-- AIM OF THE TASK --
From the line that contains "Where should I click to: Click" through the closing line of the entries, write out each line exactly; pictures stay out.

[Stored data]
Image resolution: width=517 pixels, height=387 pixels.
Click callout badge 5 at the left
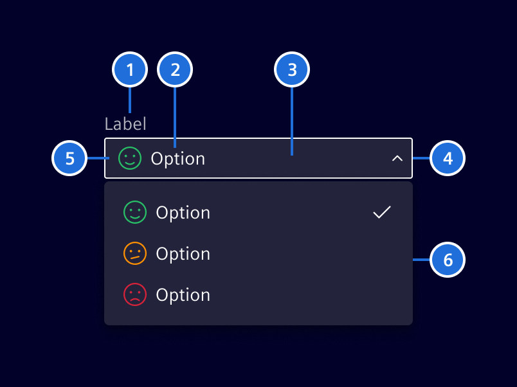coord(69,158)
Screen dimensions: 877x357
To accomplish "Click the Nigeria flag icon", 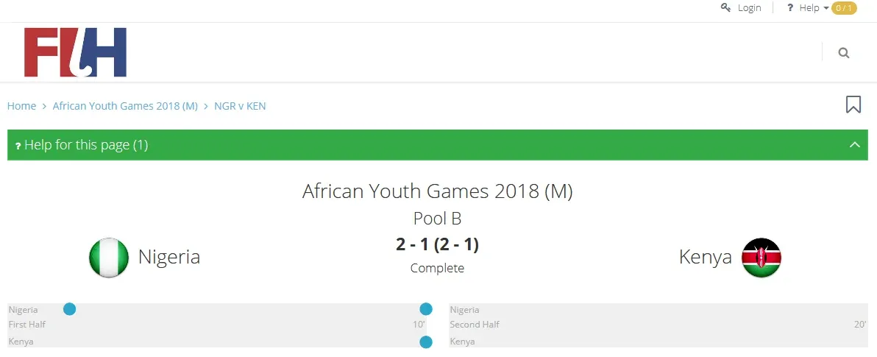I will coord(109,258).
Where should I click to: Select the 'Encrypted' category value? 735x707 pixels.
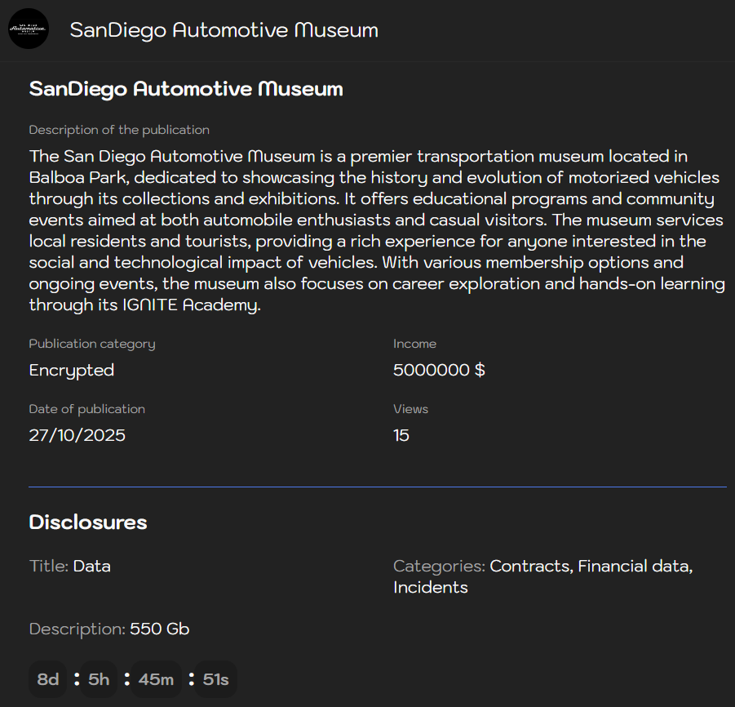(x=72, y=370)
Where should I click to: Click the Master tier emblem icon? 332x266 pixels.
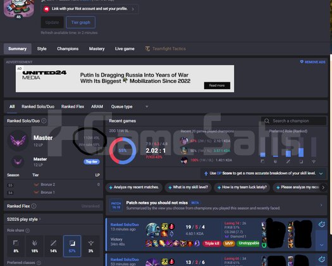click(18, 141)
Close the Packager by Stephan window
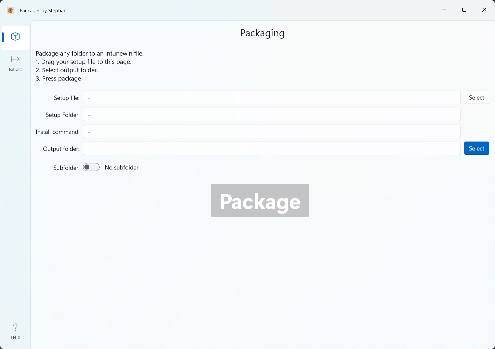The image size is (495, 349). coord(484,10)
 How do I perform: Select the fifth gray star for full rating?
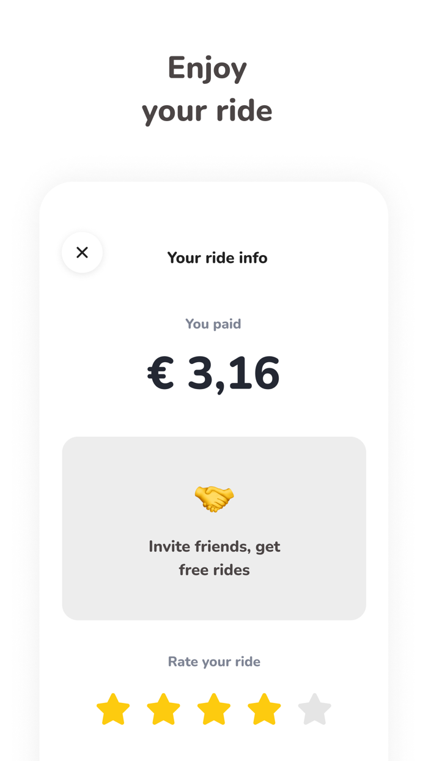(314, 708)
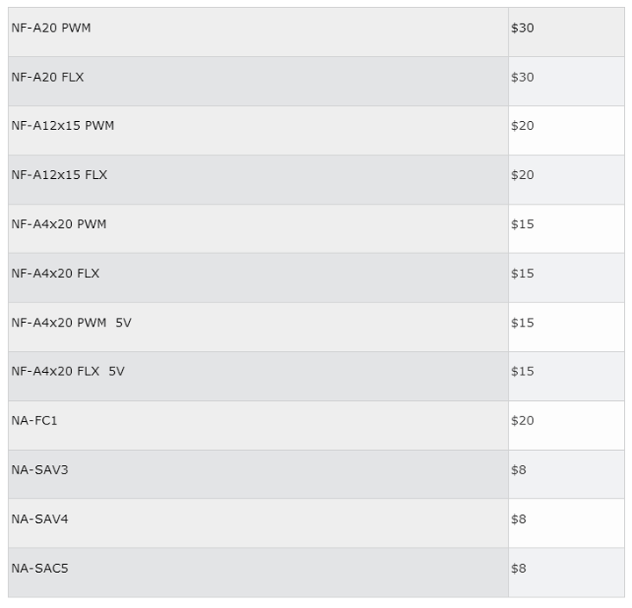The image size is (632, 608).
Task: Select the $8 price of NA-SAC5
Action: tap(519, 568)
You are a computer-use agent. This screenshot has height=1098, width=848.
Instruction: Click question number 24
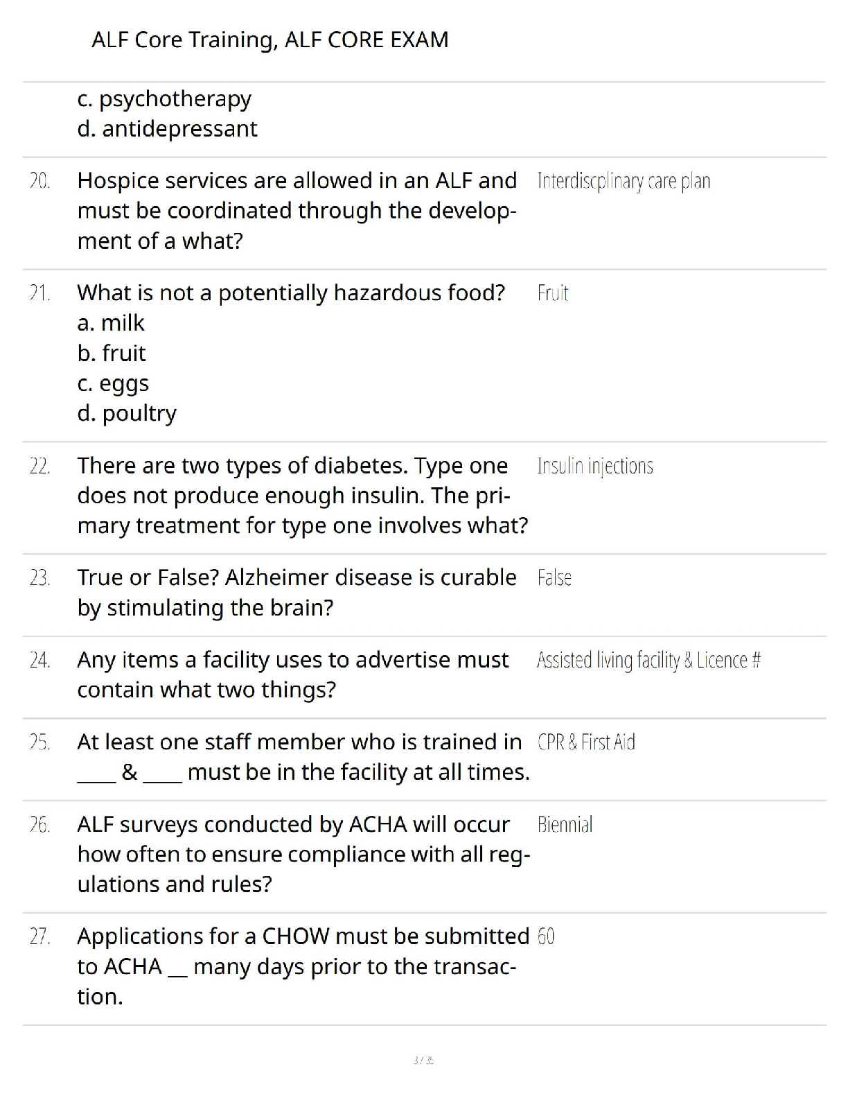click(39, 660)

-- SOLUTION TO THIS PROBLEM --
Where should I click to: Click the Master tier emblem icon? 332x266 pixels.
click(18, 141)
Close the Packager by Stephan window
The image size is (495, 349). coord(484,10)
 How do I perform: Select the fifth gray star for full rating?
(314, 708)
The image size is (632, 608).
Task: Select the $8 price of NA-SAC5
Action: tap(519, 568)
You are a computer-use agent. This screenshot has height=1098, width=848.
Instruction: Click question number 24
click(39, 660)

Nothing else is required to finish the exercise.